# Problem
Express the following lines as a JSON list of strings, with one string per line and blank lines omitted.

# Source records
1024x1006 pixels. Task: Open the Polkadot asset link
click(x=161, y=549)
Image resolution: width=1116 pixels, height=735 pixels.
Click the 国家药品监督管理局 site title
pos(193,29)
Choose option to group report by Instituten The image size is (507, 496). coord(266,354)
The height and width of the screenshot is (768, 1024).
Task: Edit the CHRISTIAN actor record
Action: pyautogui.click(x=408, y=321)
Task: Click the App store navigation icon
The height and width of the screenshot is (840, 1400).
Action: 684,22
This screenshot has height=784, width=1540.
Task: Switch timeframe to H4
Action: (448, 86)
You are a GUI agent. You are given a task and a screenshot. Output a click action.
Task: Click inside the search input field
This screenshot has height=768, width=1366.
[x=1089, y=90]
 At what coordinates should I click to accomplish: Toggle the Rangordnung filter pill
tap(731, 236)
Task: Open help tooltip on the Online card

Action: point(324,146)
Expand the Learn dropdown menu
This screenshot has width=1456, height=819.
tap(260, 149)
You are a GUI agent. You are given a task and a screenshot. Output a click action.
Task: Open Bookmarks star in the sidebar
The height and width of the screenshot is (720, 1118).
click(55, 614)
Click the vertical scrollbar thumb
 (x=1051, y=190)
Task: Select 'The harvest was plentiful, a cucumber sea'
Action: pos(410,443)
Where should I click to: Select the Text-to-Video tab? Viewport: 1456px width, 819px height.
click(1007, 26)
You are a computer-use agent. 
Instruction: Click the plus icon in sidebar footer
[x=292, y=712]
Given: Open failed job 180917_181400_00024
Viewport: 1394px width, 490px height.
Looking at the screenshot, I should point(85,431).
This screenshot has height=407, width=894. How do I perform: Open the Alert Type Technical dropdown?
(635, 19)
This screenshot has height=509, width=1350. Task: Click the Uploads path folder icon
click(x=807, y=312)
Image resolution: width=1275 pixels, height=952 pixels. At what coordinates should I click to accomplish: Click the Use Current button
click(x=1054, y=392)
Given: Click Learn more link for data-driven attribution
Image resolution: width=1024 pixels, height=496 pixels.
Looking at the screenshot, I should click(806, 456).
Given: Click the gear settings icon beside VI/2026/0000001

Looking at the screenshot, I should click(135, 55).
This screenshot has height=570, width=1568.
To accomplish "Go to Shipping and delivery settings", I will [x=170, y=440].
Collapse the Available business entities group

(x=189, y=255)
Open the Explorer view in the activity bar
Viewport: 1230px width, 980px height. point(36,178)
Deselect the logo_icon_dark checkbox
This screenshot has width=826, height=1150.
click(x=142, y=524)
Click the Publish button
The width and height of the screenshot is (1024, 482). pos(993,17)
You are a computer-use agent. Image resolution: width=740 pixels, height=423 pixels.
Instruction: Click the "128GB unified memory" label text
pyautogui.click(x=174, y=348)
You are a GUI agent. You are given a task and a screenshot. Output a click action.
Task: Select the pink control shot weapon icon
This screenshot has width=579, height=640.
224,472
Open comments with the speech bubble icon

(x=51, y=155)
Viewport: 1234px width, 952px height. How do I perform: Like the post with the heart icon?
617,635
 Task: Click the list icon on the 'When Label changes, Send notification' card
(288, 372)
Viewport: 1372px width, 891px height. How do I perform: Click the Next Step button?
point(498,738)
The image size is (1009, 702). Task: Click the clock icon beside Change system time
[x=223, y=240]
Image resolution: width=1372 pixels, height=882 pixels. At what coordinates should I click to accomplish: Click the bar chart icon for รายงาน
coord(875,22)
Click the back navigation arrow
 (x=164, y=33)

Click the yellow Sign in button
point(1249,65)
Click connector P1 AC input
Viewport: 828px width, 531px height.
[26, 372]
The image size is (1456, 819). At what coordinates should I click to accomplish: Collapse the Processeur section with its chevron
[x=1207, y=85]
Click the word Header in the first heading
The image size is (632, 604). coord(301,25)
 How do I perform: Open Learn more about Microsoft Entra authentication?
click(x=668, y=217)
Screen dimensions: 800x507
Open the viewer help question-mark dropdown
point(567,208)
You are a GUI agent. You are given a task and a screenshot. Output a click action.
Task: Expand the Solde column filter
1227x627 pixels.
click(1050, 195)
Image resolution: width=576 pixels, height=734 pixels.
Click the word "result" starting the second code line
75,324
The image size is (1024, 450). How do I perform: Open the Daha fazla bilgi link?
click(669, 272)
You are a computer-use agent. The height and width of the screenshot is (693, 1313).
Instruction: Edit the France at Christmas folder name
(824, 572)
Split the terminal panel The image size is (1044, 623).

# Full solution
[
  "1024x1006 pixels. Task: Open the Polkadot asset link",
  "click(x=161, y=549)",
  "Image resolution: width=1116 pixels, height=735 pixels.",
  "Click the 国家药品监督管理局 site title",
  "pos(193,29)",
  "Choose option to group report by Instituten The image size is (507, 496). coord(266,354)",
  "The height and width of the screenshot is (768, 1024).",
  "Task: Edit the CHRISTIAN actor record",
  "Action: pyautogui.click(x=408, y=321)",
  "Task: Click the App store navigation icon",
  "The height and width of the screenshot is (840, 1400).",
  "Action: 684,22",
  "This screenshot has height=784, width=1540.",
  "Task: Switch timeframe to H4",
  "Action: (448, 86)",
  "You are a GUI agent. You are given a task and a screenshot. Output a click action.",
  "Task: Click inside the search input field",
  "This screenshot has height=768, width=1366.",
  "[x=1089, y=90]",
  " At what coordinates should I click to accomplish: Toggle the Rangordnung filter pill",
  "tap(731, 236)",
  "Task: Open help tooltip on the Online card",
  "Action: point(324,146)",
  "Expand the Learn dropdown menu",
  "This screenshot has width=1456, height=819.",
  "tap(260, 149)",
  "You are a GUI agent. You are given a task and a screenshot. Output a click action.",
  "Task: Open Bookmarks star in the sidebar",
  "The height and width of the screenshot is (720, 1118).",
  "click(55, 614)",
  "Click the vertical scrollbar thumb",
  " (x=1051, y=190)",
  "Task: Select 'The harvest was plentiful, a cucumber sea'",
  "Action: pos(410,443)",
  "Where should I click to: Select the Text-to-Video tab? Viewport: 1456px width, 819px height.",
  "click(1007, 26)",
  "You are a computer-use agent. ",
  "Instruction: Click the plus icon in sidebar footer",
  "[x=292, y=712]",
  "Given: Open failed job 180917_181400_00024",
  "Viewport: 1394px width, 490px height.",
  "Looking at the screenshot, I should point(85,431).",
  "This screenshot has height=407, width=894. How do I perform: Open the Alert Type Technical dropdown?",
  "(635, 19)",
  "This screenshot has height=509, width=1350. Task: Click the Uploads path folder icon",
  "click(x=807, y=312)",
  "Image resolution: width=1275 pixels, height=952 pixels. At what coordinates should I click to accomplish: Click the Use Current button",
  "click(x=1054, y=392)",
  "Given: Click Learn more link for data-driven attribution",
  "Image resolution: width=1024 pixels, height=496 pixels.",
  "Looking at the screenshot, I should click(806, 456).",
  "Given: Click the gear settings icon beside VI/2026/0000001",
  "Looking at the screenshot, I should click(135, 55).",
  "This screenshot has height=570, width=1568.",
  "To accomplish \"Go to Shipping and delivery settings\", I will [x=170, y=440].",
  "Collapse the Available business entities group",
  "(x=189, y=255)",
  "Open the Explorer view in the activity bar",
  "Viewport: 1230px width, 980px height. point(36,178)",
  "Deselect the logo_icon_dark checkbox",
  "This screenshot has width=826, height=1150.",
  "click(x=142, y=524)",
  "Click the Publish button",
  "The width and height of the screenshot is (1024, 482). pos(993,17)",
  "You are a computer-use agent. Image resolution: width=740 pixels, height=423 pixels.",
  "Instruction: Click the \"128GB unified memory\" label text",
  "pyautogui.click(x=174, y=348)",
  "You are a GUI agent. You are given a task and a screenshot. Output a click action.",
  "Task: Select the pink control shot weapon icon",
  "This screenshot has width=579, height=640.",
  "224,472",
  "Open comments with the speech bubble icon",
  "(x=51, y=155)",
  "Viewport: 1234px width, 952px height. How do I perform: Like the post with the heart icon?",
  "617,635",
  " Task: Click the list icon on the 'When Label changes, Send notification' card",
  "(288, 372)",
  "Viewport: 1372px width, 891px height. How do I perform: Click the Next Step button?",
  "point(498,738)",
  "The image size is (1009, 702). Task: Click the clock icon beside Change system time",
  "[x=223, y=240]",
  "Image resolution: width=1372 pixels, height=882 pixels. At what coordinates should I click to accomplish: Click the bar chart icon for รายงาน",
  "coord(875,22)",
  "Click the back navigation arrow",
  " (x=164, y=33)",
  "Click the yellow Sign in button",
  "point(1249,65)",
  "Click connector P1 AC input",
  "Viewport: 828px width, 531px height.",
  "[26, 372]",
  "The image size is (1456, 819). At what coordinates should I click to accomplish: Collapse the Processeur section with its chevron",
  "[x=1207, y=85]",
  "Click the word Header in the first heading",
  "The image size is (632, 604). coord(301,25)",
  " How do I perform: Open Learn more about Microsoft Entra authentication?",
  "click(x=668, y=217)",
  "Screen dimensions: 800x507",
  "Open the viewer help question-mark dropdown",
  "point(567,208)",
  "You are a GUI agent. You are given a task and a screenshot. Output a click action.",
  "Task: Expand the Solde column filter",
  "1227x627 pixels.",
  "click(1050, 195)",
  "Image resolution: width=576 pixels, height=734 pixels.",
  "Click the word \"result\" starting the second code line",
  "75,324",
  "The image size is (1024, 450). How do I perform: Open the Daha fazla bilgi link?",
  "click(669, 272)",
  "You are a computer-use agent. The height and width of the screenshot is (693, 1313).",
  "Instruction: Edit the France at Christmas folder name",
  "(824, 572)",
  "Split the terminal panel The image size is (1044, 623)."
]